Yesterday I spoke with another national medical association with a common problem.
Their membership numbers have been down and the negative trend is picking up speed. Since their inception 80 years ago, they have been extremely stable, but today their potential members just don’t see the value of joining. They are out of ideas, options and time – they need help fast.
Today, I would wager every established association is wrestling with some version of this basic question: how to modernize our value proposition, maintain member relevance and grow? This is incredibly difficult given it requires something they haven’t done in nearly a century.
Successful organizations and associations were once established to answer some tangible threat; “together we can overcome the great obstacle.” Over time, that focus shifted from external problem solving to internal organizational growth. This gravity pulls the attention away from the original mission and into the perpetuation of itself. Eventually these organizations find themselves standing alone without a relevant foundation. It no longer has a point. It no longer has a path forward.
For these organizations, there are two options:
Growth requires a fresh look at your members, modern issues and the opportunity that your collaboration together might bring. See the needs of your members through the lens of your founding principles and have an open mind.
For example: If your mission is to support your member’s ability to practice medicine, that might have meant lobbying in Washington 100 years ago. But, perhaps that function is no longer needed or wanted – that problem might already be fixed.
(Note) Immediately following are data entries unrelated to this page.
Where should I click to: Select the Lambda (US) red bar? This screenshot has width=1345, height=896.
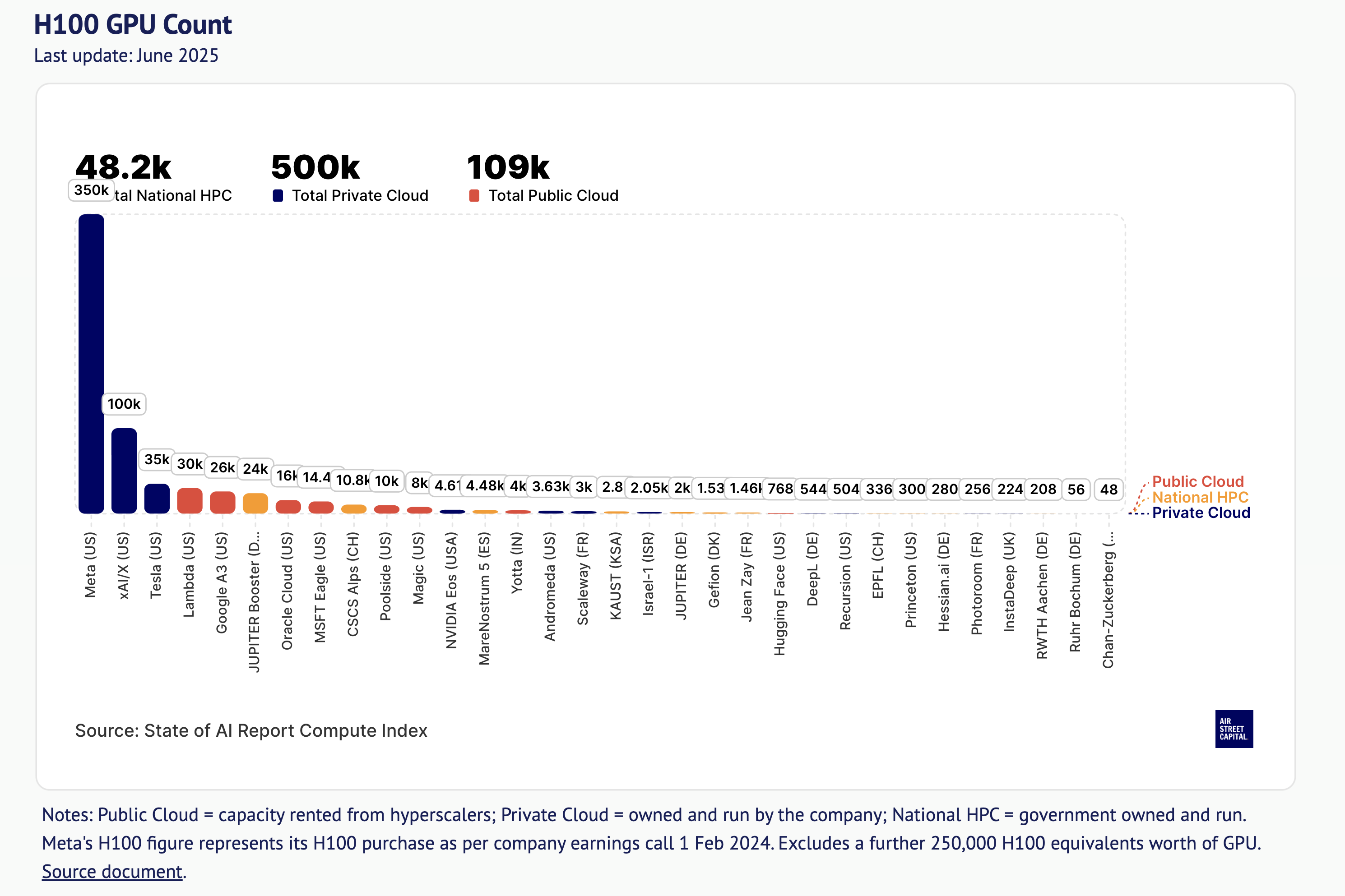pyautogui.click(x=190, y=501)
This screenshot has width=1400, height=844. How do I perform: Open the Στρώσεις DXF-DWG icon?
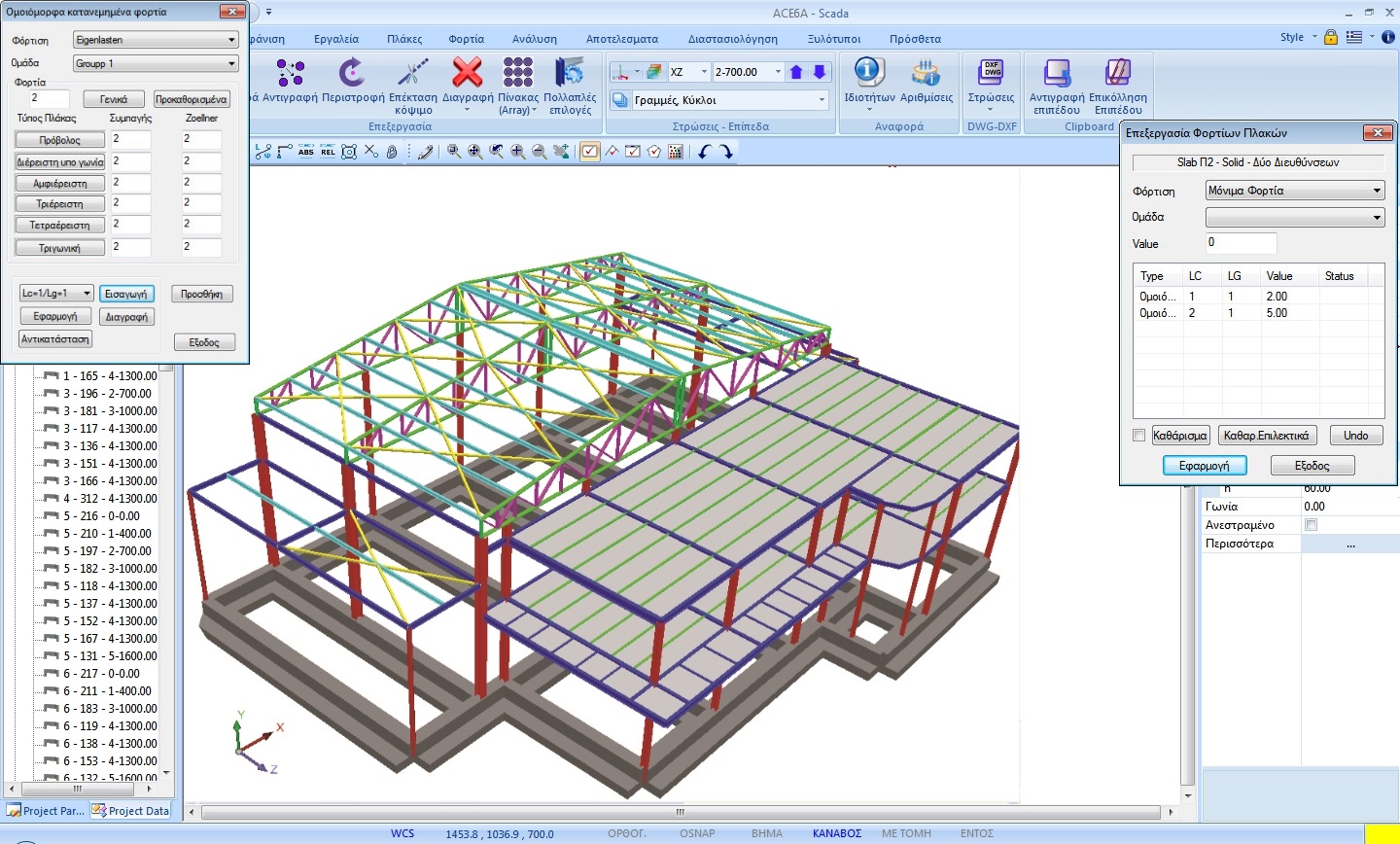click(991, 74)
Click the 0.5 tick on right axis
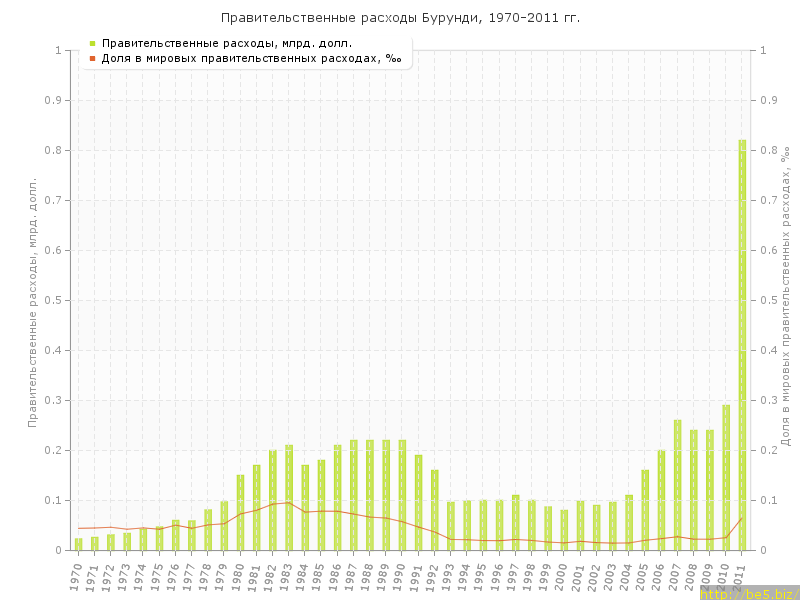Image resolution: width=800 pixels, height=600 pixels. tap(769, 300)
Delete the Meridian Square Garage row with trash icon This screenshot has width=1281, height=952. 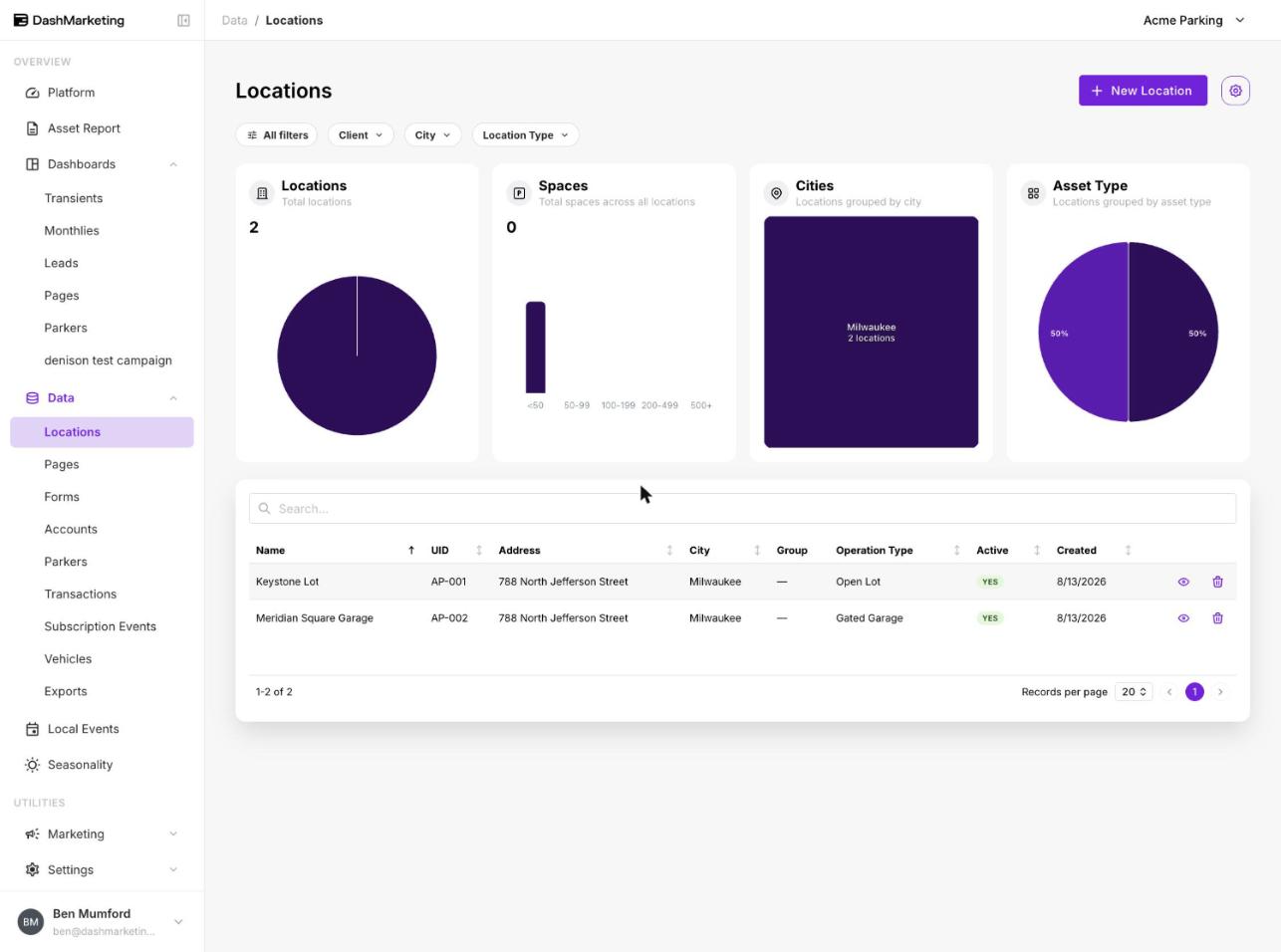[1217, 618]
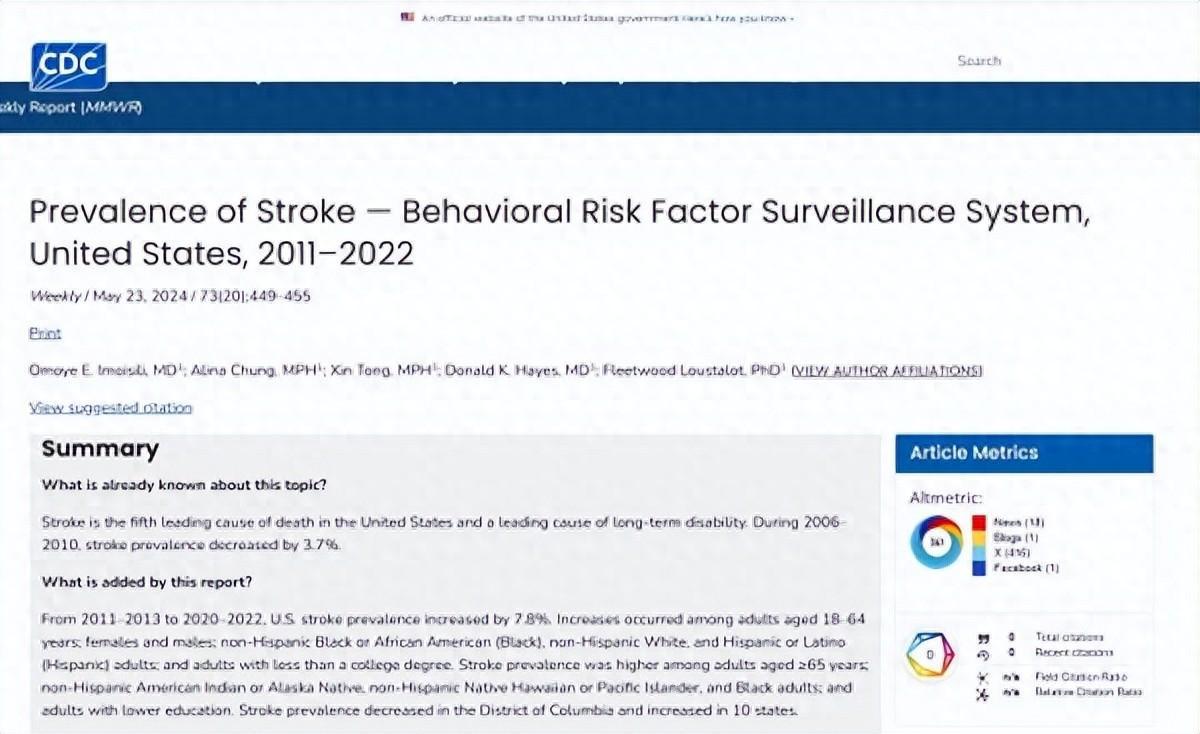This screenshot has height=734, width=1200.
Task: Click the red News color swatch
Action: click(x=980, y=522)
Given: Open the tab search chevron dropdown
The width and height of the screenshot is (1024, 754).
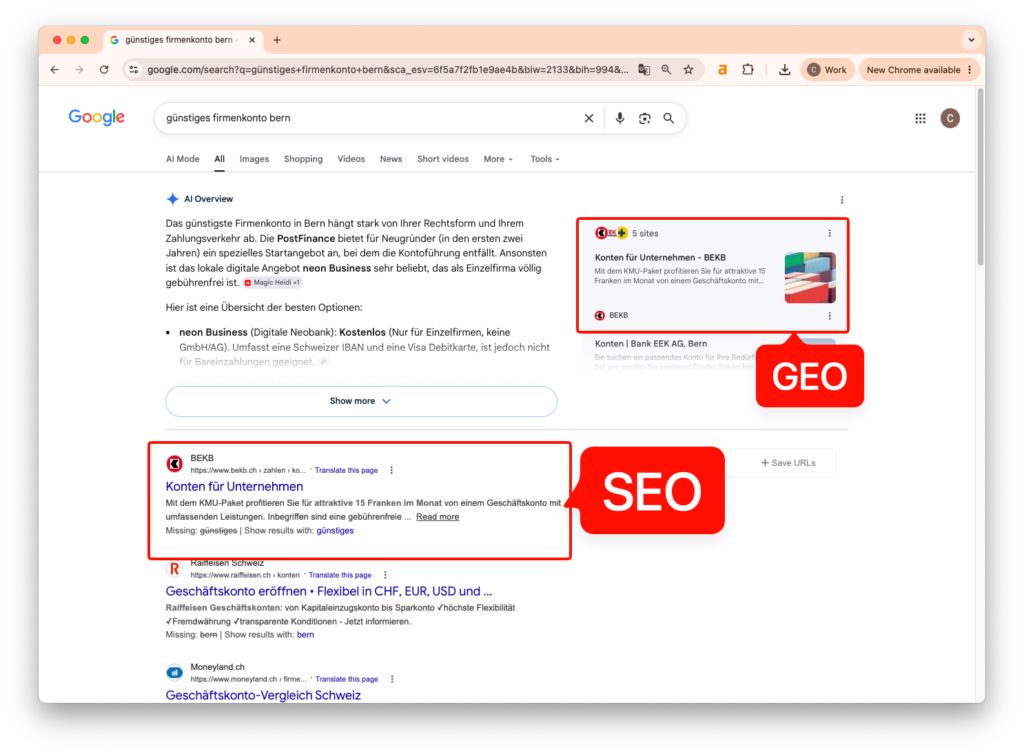Looking at the screenshot, I should coord(971,40).
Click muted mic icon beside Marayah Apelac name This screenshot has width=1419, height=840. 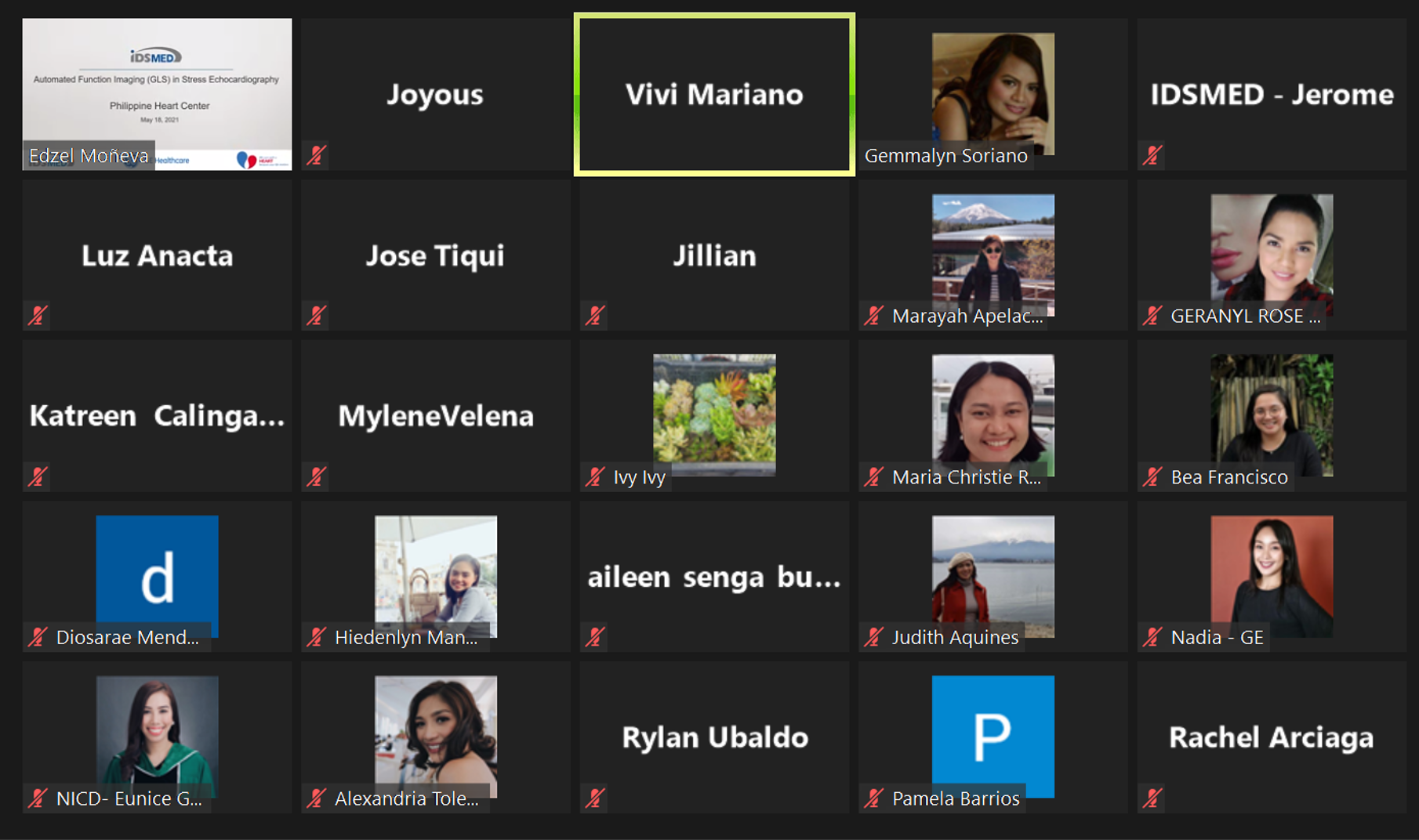click(x=874, y=316)
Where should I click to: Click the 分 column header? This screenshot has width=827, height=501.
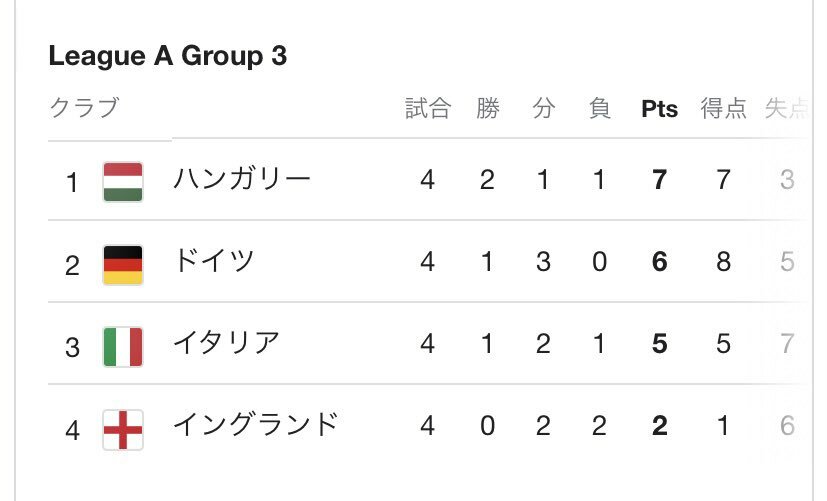pos(543,109)
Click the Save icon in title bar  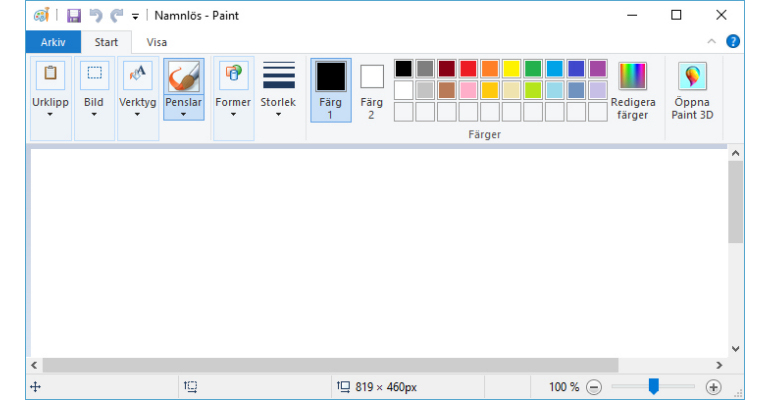coord(74,16)
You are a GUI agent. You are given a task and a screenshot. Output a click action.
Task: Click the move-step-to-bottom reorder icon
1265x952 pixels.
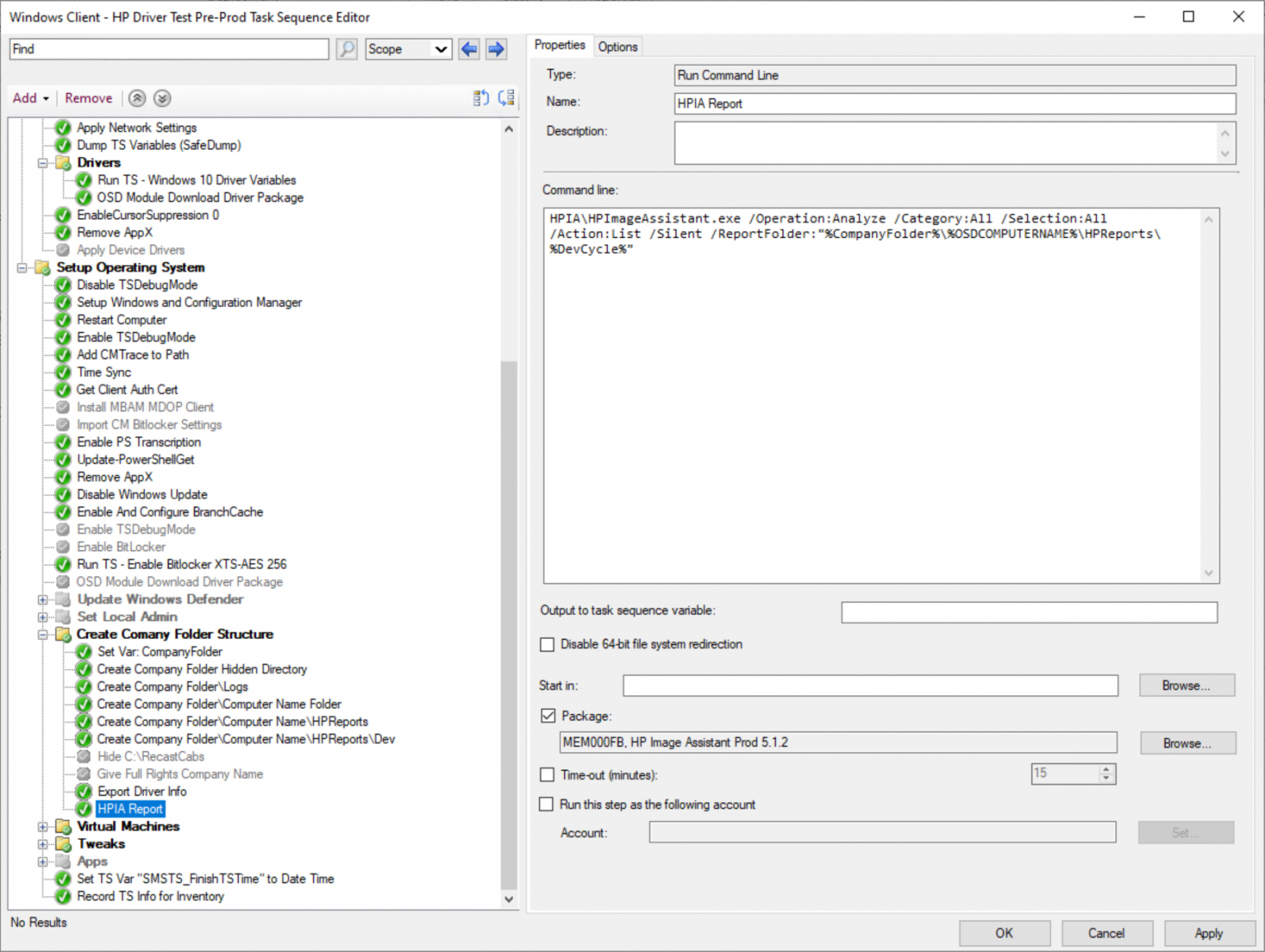click(506, 98)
Maybe what your members need now is a lower costs of goods (group buying), customized tools and systems to run their businesses, more patients/customers, more professional peer support, marketing support, industry insights, etc.
… Maybe something else you never saw coming.
The question of relevance and usefulness is continual and constant. Our world moves too quickly to rely on the momentum built by past leadership. As an association, you exist only because your members think you should. If you wish to grow (not just survive), your members will need to take you there – and that requires serious, uncomfortable and necessary change.